In 2019, Eberechi made the move to retail and for the next four years, worked her way up to a Department Manager at Bunnings Warehouse.
Through this experience, Eberechi discovered her enjoyment of working with customers. More specifically, finding relevant solutions to their existing problems.
However, during her time in retail, she saw that there was limited career progression and felt uncertainty about where she would spend her time for the rest of her career.
She wanted to make the move into a more office based, full time position.
To begin, she turned to Seek and started applying for any role that allowed her to work with customers.
Customer service, business development, sales, account management.
However, when she interviewed for these roles, she was unsure on which roles would be the best for her.
Which one would give her the best career progression?
Which one had the best pay?
Which one had great job security?
She didn’t know where to begin.
The Solution
Eberechi came across business sales after applying for an Earlywork role.
After attending a Business Sales Group Interview, Eberechi knew that business sales was for her.
Her biggest reason?
She felt that the more relationship based nature of selling to other businesses better suited his personality and strengths more than selling consumer products like insurance or real estate.
Here’s more context.
In Australia, entry level business sales roles earn an average of $95k per year*.
Within 4-5 years of starting in business sales, you could be selling to 1000+ employee companies and have a total package north of $250k+ per year.
But why are packages in business sales so high?
It all comes down to what you’re selling - business-to-business software tools (ie: UberEats).
Sales is the second most in-demand role for most companies with clients that are businesses (behind product specialists) as reps are responsible for finding new business customers to adopt their tools.
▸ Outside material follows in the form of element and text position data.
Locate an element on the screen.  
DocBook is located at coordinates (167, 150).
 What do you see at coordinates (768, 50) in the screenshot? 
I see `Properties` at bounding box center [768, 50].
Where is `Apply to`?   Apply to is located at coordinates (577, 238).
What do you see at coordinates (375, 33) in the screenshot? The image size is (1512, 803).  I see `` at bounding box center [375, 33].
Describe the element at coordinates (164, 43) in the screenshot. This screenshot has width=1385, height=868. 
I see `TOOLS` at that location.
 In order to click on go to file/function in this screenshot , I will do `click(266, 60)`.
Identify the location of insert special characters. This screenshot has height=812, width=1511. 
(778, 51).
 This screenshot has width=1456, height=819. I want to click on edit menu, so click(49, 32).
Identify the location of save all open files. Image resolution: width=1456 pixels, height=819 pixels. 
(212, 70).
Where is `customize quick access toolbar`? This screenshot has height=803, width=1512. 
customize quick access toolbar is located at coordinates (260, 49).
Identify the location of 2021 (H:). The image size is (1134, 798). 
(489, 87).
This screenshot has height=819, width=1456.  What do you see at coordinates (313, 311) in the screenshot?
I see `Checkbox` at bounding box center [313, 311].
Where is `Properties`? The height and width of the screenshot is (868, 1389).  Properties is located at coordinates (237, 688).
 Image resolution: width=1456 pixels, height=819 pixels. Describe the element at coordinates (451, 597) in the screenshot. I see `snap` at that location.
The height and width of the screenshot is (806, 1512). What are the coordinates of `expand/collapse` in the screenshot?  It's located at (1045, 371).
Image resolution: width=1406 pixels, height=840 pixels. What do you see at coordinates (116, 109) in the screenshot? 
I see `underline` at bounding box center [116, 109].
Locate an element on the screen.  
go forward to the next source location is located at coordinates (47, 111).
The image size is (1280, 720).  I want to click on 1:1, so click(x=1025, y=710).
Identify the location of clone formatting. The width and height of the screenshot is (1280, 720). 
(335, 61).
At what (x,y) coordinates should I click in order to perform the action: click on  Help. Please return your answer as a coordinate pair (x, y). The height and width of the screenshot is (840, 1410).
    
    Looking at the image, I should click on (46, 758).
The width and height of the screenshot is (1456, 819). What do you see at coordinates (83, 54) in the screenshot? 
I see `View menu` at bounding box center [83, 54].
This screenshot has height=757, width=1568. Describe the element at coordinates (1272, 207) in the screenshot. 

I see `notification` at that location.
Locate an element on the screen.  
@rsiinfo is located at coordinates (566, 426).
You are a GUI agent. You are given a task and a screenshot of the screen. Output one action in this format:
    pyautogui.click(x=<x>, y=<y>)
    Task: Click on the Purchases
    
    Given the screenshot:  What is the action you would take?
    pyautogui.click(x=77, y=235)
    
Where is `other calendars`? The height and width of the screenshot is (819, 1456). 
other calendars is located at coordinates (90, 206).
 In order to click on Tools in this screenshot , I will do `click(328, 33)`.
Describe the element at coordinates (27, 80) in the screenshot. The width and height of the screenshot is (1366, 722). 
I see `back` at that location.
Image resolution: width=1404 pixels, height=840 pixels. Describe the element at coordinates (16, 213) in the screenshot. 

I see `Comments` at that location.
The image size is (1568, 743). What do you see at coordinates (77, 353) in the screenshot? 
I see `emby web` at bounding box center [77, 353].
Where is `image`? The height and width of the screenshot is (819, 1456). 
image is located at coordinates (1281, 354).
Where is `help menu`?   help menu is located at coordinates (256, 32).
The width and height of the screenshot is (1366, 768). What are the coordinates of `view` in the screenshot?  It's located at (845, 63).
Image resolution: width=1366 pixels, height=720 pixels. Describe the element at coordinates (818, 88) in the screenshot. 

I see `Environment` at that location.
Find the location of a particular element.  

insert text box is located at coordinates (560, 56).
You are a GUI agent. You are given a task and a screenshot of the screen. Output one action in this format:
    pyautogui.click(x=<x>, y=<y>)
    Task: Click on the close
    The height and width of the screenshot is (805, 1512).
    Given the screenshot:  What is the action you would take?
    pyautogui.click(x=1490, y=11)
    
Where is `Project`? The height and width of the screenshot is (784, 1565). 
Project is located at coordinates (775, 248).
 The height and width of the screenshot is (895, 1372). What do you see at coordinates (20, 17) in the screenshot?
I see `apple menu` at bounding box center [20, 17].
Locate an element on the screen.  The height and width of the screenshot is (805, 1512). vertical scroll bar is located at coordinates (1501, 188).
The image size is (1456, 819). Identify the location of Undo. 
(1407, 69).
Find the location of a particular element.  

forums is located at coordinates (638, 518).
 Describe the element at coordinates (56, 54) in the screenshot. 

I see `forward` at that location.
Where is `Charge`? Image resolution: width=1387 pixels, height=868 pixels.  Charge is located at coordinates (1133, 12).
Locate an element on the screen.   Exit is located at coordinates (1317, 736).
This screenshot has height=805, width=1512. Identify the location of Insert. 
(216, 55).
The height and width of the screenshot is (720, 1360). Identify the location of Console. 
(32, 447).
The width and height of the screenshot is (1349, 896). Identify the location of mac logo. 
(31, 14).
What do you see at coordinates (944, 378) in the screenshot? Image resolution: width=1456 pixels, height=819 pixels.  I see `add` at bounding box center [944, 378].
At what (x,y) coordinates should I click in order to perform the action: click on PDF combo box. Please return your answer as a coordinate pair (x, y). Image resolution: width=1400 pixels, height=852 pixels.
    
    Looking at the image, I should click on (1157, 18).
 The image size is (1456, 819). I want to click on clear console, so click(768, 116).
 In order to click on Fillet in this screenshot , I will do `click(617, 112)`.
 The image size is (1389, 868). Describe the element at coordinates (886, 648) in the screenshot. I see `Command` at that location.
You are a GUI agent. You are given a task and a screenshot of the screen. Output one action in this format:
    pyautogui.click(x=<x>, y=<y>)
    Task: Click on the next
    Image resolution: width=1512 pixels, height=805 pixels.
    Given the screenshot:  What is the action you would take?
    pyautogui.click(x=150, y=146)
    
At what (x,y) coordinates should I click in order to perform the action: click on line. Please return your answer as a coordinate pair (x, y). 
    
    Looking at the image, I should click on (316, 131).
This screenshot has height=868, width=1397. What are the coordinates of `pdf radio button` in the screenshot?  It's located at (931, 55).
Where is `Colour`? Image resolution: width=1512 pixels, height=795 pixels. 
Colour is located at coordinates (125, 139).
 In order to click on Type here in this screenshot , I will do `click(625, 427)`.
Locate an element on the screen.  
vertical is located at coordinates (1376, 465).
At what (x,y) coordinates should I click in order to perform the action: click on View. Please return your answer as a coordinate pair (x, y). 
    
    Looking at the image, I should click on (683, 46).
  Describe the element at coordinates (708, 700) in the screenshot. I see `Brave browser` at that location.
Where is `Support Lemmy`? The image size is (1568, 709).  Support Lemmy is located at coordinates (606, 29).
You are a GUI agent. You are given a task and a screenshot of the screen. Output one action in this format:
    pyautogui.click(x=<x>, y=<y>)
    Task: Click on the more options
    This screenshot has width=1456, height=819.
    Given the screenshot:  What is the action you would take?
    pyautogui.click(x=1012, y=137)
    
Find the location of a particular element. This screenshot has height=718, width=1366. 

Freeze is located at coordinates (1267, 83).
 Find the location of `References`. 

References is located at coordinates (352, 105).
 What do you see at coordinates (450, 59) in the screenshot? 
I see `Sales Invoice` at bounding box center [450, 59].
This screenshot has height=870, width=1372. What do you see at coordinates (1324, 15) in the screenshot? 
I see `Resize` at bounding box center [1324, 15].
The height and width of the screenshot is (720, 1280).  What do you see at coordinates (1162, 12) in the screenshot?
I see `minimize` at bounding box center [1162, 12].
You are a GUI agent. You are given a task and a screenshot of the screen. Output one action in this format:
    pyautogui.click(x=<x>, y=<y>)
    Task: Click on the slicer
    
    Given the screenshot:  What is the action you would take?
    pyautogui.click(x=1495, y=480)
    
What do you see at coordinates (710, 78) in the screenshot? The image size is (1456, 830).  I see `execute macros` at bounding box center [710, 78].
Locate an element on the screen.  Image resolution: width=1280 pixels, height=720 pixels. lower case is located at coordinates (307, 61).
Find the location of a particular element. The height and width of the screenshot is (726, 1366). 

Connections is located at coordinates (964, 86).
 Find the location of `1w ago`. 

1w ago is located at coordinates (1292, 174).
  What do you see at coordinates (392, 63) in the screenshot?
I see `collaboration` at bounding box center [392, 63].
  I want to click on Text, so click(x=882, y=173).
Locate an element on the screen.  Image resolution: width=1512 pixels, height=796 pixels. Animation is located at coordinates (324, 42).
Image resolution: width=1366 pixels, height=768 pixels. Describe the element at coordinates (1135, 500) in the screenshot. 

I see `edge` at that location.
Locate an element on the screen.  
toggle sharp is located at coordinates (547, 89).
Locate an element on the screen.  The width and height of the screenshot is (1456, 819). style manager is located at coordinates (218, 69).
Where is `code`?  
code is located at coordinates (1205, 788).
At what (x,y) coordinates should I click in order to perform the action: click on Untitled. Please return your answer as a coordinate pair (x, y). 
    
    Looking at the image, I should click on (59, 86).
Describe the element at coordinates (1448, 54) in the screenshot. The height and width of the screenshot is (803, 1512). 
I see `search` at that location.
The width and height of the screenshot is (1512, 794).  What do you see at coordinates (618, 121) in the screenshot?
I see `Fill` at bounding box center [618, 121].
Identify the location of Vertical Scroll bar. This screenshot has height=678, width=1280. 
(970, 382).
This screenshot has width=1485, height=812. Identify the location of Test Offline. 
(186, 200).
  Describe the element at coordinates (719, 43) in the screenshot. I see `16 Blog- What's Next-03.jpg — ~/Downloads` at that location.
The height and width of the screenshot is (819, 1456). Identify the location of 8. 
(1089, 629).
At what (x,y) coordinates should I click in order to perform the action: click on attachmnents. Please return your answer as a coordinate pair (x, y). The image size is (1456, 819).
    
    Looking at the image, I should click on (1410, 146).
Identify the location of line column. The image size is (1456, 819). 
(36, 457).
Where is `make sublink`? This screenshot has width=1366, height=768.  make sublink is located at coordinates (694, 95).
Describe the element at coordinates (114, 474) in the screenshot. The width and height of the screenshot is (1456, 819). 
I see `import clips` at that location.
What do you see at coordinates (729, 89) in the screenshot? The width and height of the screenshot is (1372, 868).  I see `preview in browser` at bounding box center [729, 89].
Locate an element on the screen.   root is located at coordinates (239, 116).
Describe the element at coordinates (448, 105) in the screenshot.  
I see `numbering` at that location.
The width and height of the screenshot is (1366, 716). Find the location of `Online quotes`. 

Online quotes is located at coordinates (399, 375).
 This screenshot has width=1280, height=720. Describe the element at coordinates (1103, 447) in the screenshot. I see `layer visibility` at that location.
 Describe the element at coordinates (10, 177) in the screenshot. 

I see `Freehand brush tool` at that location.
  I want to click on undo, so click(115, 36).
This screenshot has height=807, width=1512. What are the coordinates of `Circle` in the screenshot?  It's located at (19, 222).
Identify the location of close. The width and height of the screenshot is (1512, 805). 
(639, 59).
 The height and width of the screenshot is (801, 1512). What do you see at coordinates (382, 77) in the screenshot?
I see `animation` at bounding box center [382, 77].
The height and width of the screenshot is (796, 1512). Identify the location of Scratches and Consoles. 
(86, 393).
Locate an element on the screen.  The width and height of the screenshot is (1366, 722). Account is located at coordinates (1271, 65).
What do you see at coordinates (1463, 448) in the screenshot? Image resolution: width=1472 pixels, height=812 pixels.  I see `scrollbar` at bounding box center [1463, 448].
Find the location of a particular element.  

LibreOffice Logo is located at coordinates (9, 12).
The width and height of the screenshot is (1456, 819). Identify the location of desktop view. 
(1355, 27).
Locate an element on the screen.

Yet, there’s a distinct skill shortage as many job seekers think they require a business background or previous sales experience to get started - which simply isn’t true.
The Results
Eberechi was shortlisted for her engagement with the session activities during her Business Sales Group Interview
Eberechi was introduced to Peninsula, a global work health safety services company that was part of our Employer Network and started her business sales career.